**PETUNJUK LATIHAN:** Temukan semua baris di bawah ini yang mengandung kata "resolution", lalu salin setiap baris tersebut.

════════════════════

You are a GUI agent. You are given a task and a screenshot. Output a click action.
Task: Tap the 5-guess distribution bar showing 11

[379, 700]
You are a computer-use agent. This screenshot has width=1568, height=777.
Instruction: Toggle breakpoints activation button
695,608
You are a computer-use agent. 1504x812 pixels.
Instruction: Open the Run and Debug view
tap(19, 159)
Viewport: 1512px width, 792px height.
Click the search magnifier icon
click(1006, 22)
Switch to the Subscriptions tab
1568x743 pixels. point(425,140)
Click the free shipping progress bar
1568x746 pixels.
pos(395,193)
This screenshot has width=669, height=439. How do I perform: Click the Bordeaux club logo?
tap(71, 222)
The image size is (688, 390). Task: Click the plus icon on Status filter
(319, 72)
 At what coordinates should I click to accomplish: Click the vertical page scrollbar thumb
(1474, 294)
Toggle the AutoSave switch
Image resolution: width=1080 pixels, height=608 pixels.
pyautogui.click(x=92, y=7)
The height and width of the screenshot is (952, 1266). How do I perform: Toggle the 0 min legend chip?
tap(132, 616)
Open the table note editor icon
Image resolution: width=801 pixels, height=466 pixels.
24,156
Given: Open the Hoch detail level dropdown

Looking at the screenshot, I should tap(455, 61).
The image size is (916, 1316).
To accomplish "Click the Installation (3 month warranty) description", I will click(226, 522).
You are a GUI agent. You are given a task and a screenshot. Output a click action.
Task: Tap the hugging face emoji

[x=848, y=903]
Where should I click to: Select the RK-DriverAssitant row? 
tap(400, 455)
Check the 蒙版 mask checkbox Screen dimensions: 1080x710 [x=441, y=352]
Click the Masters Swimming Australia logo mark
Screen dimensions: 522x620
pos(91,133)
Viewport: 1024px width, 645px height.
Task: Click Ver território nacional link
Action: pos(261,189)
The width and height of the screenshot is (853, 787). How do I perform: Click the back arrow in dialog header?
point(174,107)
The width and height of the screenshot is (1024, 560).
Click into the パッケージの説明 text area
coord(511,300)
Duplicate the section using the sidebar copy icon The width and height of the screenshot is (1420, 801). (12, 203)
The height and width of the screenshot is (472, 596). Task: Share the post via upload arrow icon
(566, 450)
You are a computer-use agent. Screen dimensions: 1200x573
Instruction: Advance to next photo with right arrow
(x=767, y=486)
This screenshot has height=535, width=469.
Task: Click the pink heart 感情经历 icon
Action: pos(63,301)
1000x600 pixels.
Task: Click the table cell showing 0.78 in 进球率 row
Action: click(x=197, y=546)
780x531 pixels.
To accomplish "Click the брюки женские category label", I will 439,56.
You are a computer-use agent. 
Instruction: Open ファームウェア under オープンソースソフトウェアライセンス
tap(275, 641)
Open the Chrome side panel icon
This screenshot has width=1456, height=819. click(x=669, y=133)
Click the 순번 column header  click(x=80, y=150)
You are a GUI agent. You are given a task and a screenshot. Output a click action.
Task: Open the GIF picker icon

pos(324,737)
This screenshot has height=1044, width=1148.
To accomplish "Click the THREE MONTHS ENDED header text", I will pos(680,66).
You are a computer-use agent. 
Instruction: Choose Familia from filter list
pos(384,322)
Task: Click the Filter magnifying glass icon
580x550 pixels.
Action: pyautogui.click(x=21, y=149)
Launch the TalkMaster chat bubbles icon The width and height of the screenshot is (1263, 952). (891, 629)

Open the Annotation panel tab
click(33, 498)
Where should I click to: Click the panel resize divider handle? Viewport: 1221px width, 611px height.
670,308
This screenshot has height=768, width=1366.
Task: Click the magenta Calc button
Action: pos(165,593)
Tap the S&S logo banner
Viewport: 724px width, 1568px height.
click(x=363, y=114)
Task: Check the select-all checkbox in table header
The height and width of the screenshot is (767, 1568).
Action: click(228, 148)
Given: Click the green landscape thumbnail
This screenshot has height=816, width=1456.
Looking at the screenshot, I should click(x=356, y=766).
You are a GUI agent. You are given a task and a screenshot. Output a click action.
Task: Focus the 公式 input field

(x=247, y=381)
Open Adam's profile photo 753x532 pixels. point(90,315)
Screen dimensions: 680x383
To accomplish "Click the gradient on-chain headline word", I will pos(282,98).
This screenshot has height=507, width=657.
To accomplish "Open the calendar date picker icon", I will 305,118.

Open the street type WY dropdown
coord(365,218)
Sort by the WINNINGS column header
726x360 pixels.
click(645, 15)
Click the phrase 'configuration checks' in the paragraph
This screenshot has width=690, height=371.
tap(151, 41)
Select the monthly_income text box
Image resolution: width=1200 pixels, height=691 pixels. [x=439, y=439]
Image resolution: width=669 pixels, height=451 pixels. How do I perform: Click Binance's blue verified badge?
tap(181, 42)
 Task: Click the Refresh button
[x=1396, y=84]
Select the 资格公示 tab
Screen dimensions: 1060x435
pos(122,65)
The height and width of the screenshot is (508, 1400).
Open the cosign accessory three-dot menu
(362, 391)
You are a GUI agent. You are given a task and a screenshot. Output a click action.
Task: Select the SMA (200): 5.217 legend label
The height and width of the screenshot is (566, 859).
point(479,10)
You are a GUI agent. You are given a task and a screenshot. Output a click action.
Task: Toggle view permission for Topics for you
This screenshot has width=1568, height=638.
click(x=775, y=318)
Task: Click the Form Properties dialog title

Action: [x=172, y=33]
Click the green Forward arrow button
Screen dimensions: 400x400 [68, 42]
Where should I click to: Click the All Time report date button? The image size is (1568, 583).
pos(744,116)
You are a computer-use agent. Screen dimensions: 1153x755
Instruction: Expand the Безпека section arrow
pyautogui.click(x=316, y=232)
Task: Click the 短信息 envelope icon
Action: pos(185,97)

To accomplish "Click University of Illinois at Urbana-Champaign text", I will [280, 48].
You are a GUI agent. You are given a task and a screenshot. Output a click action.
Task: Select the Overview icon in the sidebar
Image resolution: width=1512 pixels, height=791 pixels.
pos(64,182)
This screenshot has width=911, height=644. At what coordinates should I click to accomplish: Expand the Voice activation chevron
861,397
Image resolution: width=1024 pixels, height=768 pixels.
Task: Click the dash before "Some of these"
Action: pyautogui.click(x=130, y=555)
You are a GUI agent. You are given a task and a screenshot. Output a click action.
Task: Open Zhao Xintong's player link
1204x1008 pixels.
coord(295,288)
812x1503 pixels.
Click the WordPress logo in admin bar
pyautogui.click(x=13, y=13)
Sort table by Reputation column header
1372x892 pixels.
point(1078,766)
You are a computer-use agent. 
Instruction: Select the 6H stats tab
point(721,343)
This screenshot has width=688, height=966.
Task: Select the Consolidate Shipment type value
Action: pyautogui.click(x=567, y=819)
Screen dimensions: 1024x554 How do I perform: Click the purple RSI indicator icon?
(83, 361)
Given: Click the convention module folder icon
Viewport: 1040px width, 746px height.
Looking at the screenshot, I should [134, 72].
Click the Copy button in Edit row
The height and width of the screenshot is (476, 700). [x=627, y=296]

════════════════════

**JAWABAN:**
Image resolution: width=1080 pixels, height=608 pixels.
Image resolution: width=801 pixels, height=466 pixels.
Image resolution: width=1200 pixels, height=691 pixels. [x=439, y=439]
Image resolution: width=669 pixels, height=451 pixels. How do I perform: Click Binance's blue verified badge?
Image resolution: width=1512 pixels, height=791 pixels.
Image resolution: width=1024 pixels, height=768 pixels.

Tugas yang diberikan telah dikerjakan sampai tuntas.